Disaster looms on rising sea levels

May 12, 2009 12:00 am

, MANADO, May 12 – Rising sea levels that could wipe whole nations off the map and displace scores of millions of people are being overlooked in global climate change talks, island countries said Tuesday.

Major emitters are pushing for greenhouse gas emissions cuts that are too low to prevent devastating sea rises, representatives said at the World Ocean Conference in Indonesia’s Manado city.

"Dealing with environmental refugees will have a much more serious impact on the global economy and global security in fact than what wars have ever done to this planet," said Rolph Payet, a presidential adviser from the African island nation of the Seychelles.

Nations under threat from even small rises in sea levels include the Pacific island states of Kiribati and Tuvalu, while major cities and vast tracts of heavily populated coastline from Bangladesh to West Africa could also go under this century.

The five-day conference has attracted hundreds of officials and experts from 70 countries and is being billed as a prelude to December talks on a successor to the expiring Kyoto Protocol.

Payet said there had been "zero" serious discussions in top international forums on how to deal with massive flows of "climate refugees" from low-lying and drought-prone areas.

The UN Intergovernmental Panel on Climate Change predicted in 2007 that up to 150 million people could be displaced by the effects of climate change by 2050, which include sea level rises of as much as 59 centimetres (23 inches).

The Alliance of Small Island States (AOSIS) is pushing for 85 percent cuts in greenhouse gas emissions by 2050.

But Payet said the December talks in the Danish capital Copenhagen look set to produce an emissions cut target that would be too low to avert disaster.

Nations have also avoided discussing who will accept millions of people fleeing rising waters and droughts and how to resettle whole nations which could disappear under the waves this century.

"We have been talking about war refugees, crisis refugees, but not environmental refugees … it is not an accepted UN word," Payet said.

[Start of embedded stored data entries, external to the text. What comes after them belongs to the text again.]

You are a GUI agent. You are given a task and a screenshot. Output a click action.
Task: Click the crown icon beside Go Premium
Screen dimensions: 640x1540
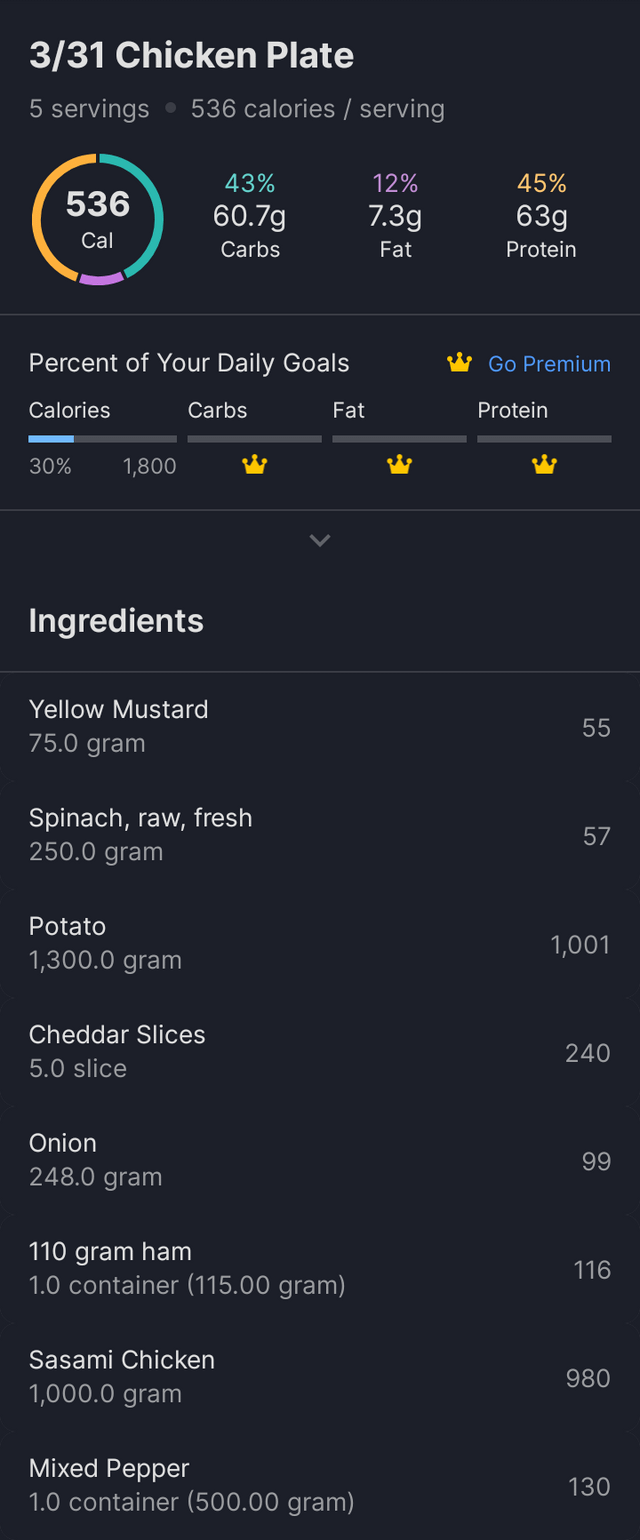click(459, 363)
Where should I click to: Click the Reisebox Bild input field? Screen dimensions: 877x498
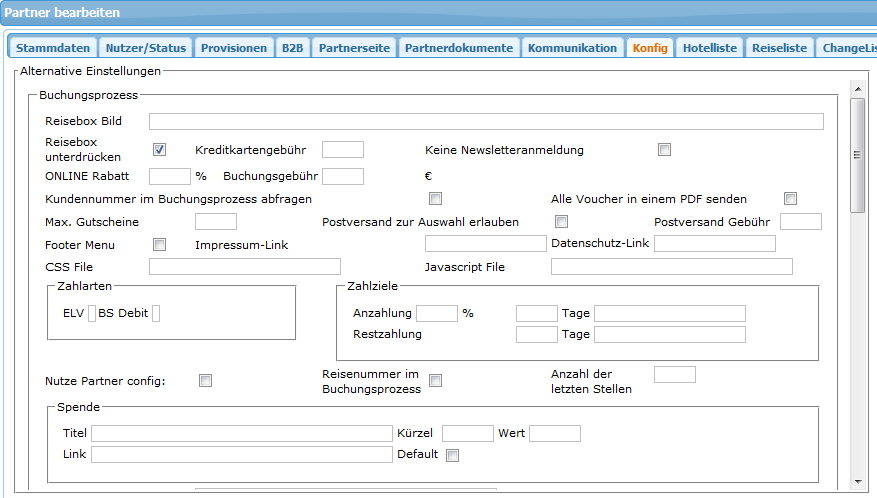[486, 122]
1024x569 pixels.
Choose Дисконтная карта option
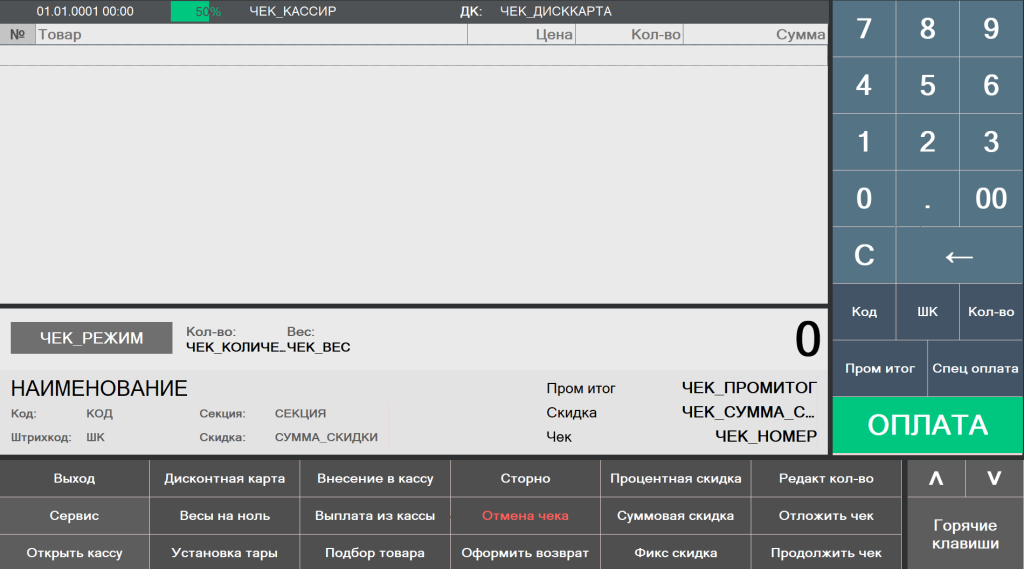click(x=224, y=479)
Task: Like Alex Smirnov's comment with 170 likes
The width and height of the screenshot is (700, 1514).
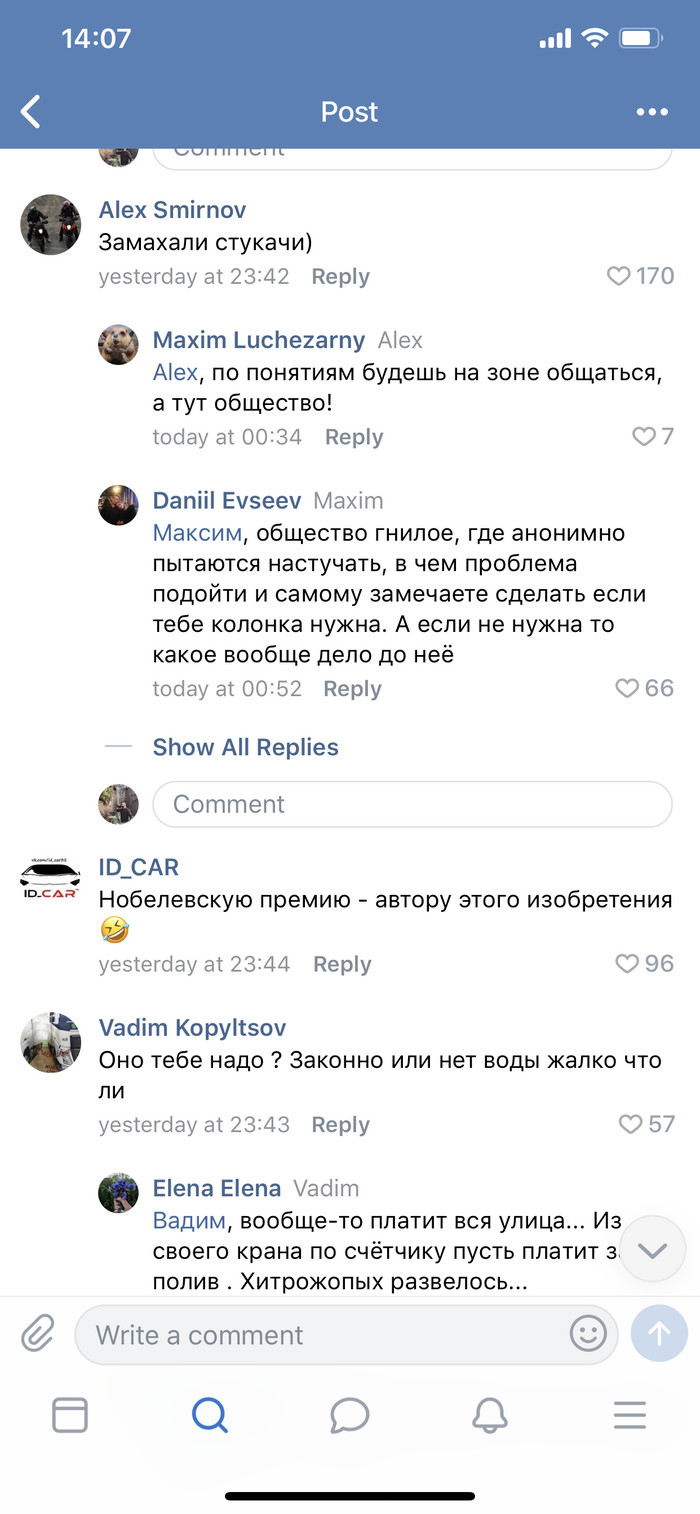Action: [620, 276]
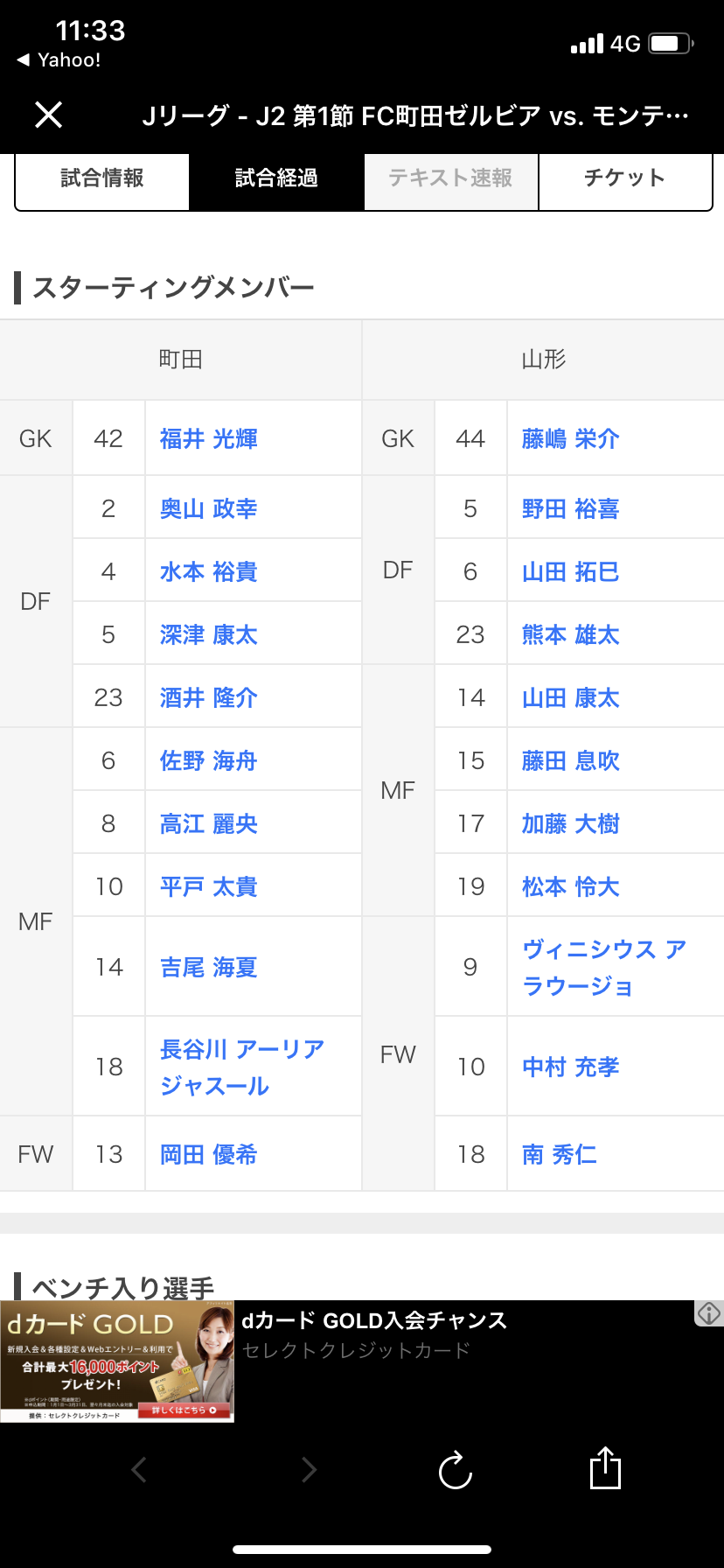Screen dimensions: 724x1568
Task: Tap the reload page icon
Action: [455, 1470]
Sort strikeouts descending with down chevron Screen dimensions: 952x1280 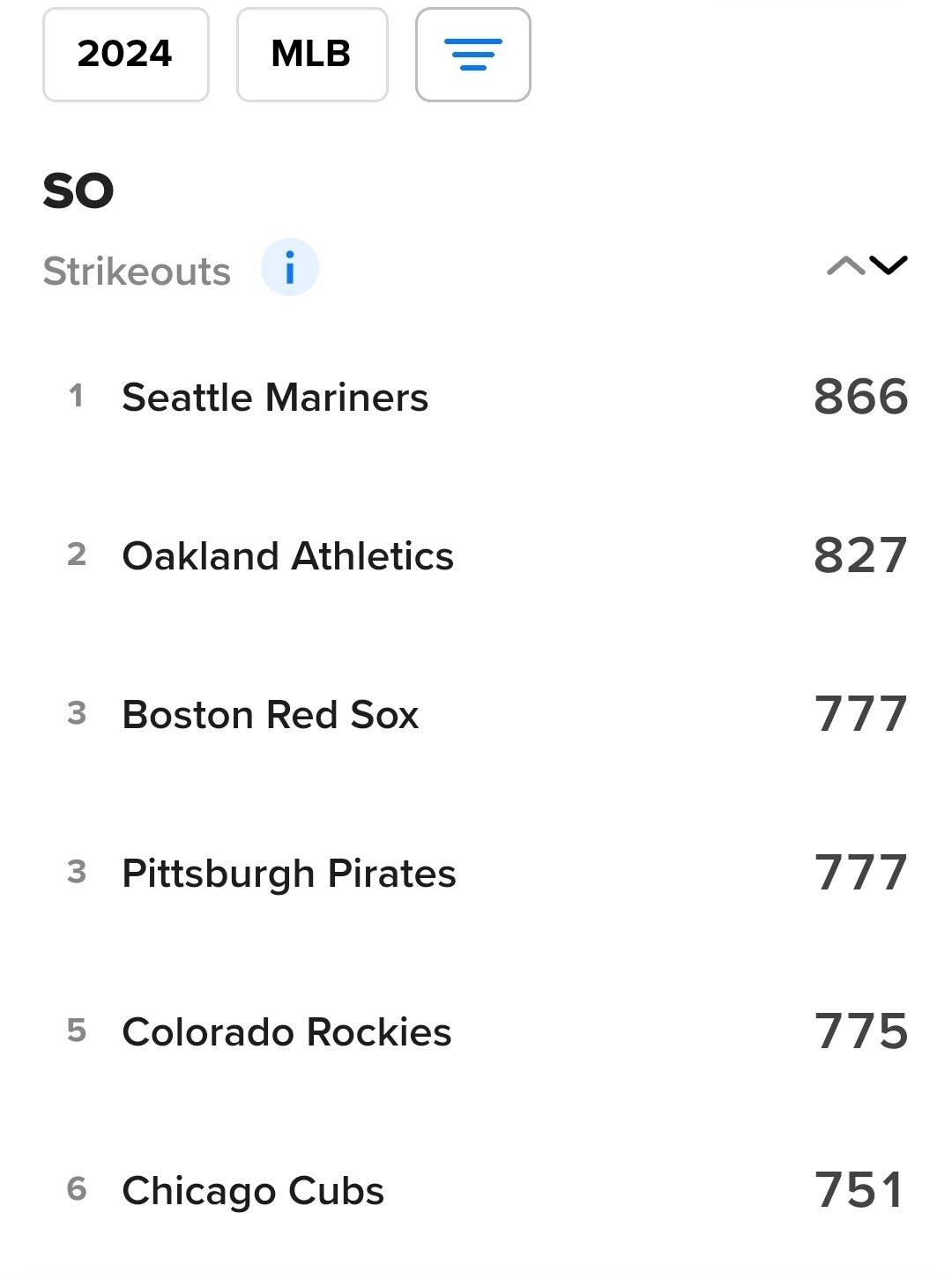click(x=888, y=265)
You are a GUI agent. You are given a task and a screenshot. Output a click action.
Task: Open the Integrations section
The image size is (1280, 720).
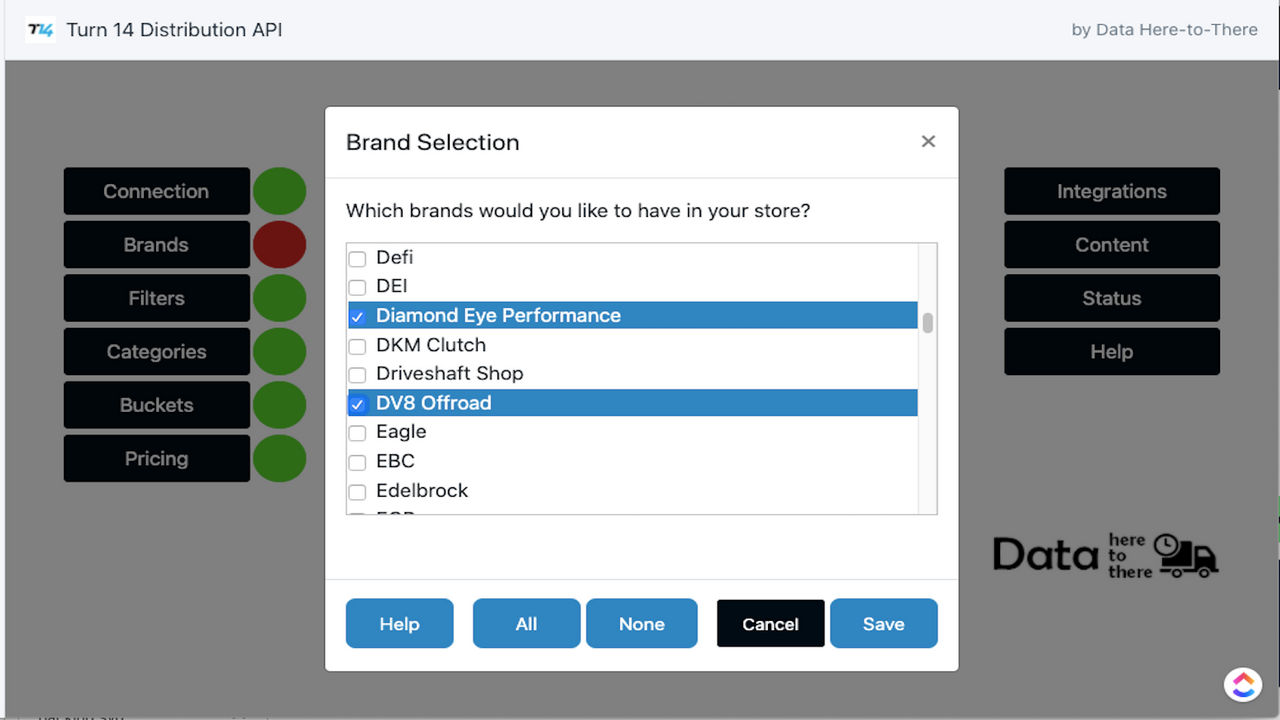[1111, 191]
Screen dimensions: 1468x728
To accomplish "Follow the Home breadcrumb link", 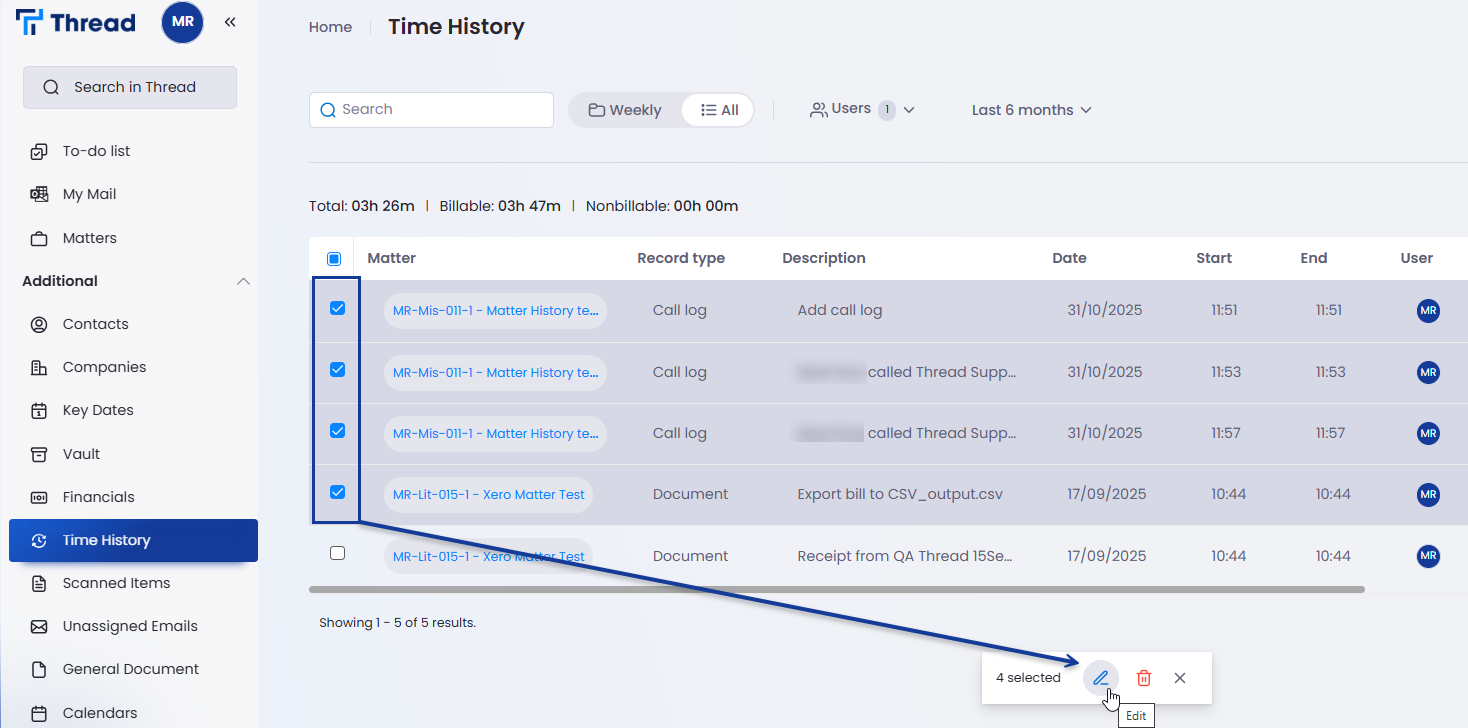I will 330,27.
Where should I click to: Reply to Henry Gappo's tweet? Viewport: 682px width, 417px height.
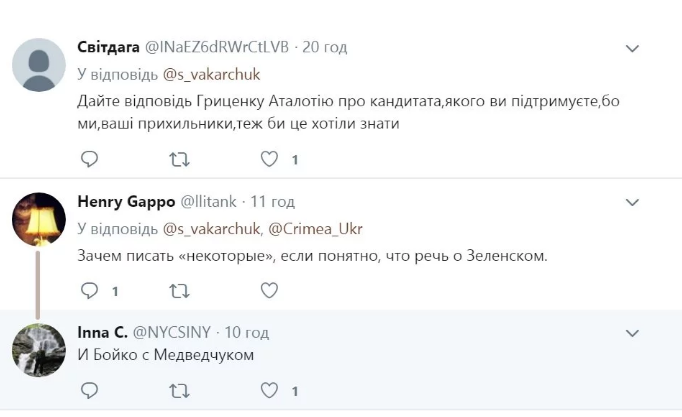(90, 290)
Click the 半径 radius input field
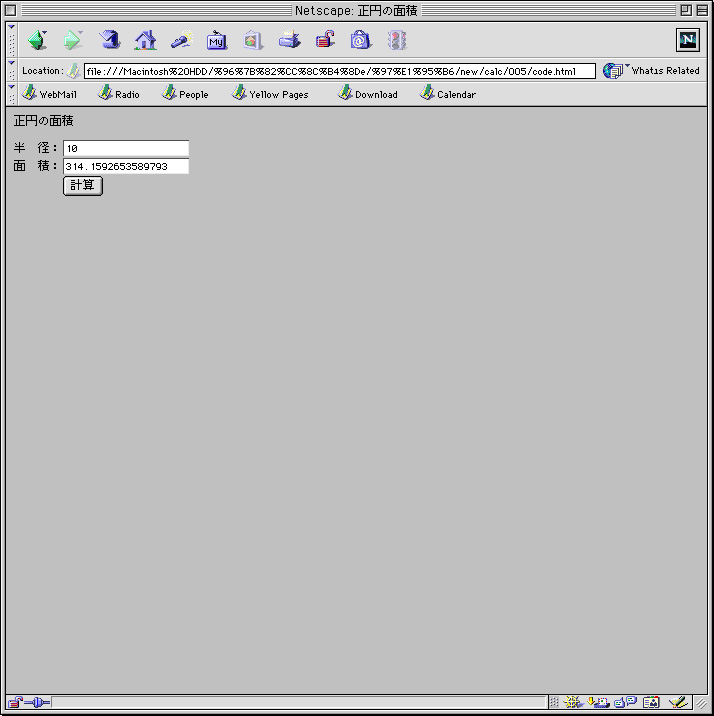 tap(126, 148)
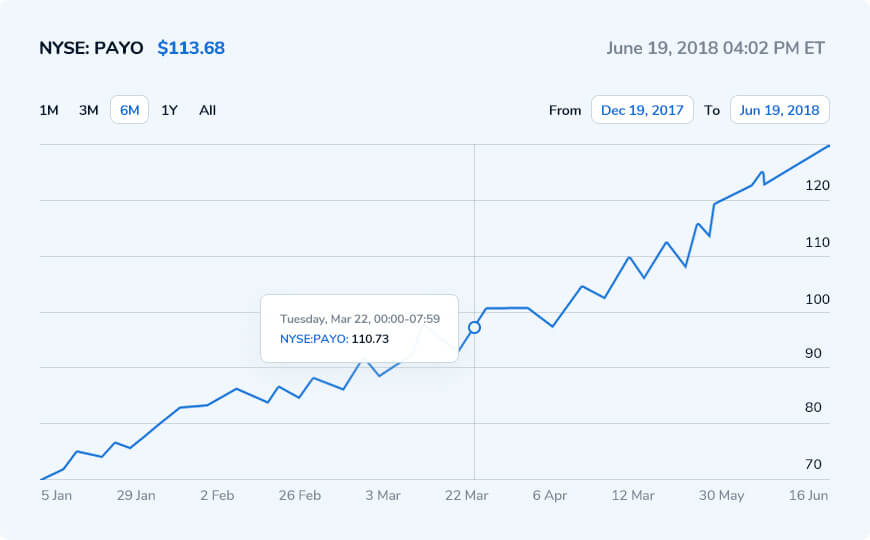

Grenada’s UN ambassador and AOSIS chief Dessima Williams said developing countries and small island states were already bearing the brunt of climate change despite producing few emissions.

"Our last hurricane was 49 years ago, and then in 2004 Grenada received a category five hurricane and nine months later a category four hurricane and very changed weather patterns," Williams said.

"Flash floods, sea surges, all these things are going to devastate whole communities, whole economies of small countries," she said.

However, consensus among major emitters is growing on the need for deep emissions cuts, she said.

The European Parliament has endorsed a non-binding plan to cut the bloc’s emissions by 80 percent by mid-century and US President Barack Obama has proposed his country make an 83 percent cut.

But official reductions targets remain lower and the details of any global agreement that would include major developing nation emitters such as China remain unknown.

The Manado conference is being touted as the first major talks on the relationship between climate change and ocean problems such as rising seas, plunging fish stocks and alarming rises in ocean acidity.

Delegates aim to agree on a joint declaration aimed at influencing the direction of talks on a post-Kyoto climate change plan in the Danish capital Copenhagen.